Data provided >>
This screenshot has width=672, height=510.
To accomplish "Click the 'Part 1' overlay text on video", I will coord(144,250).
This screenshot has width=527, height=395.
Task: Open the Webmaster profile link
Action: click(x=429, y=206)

Instructions to follow >>
Print every row above again, line for line, with no changes.

Solution to the problem >>
This screenshot has width=672, height=510.
To accomplish "Click the 'Part 1' overlay text on video", I will coord(144,250).
This screenshot has width=527, height=395.
Task: Open the Webmaster profile link
Action: click(x=429, y=206)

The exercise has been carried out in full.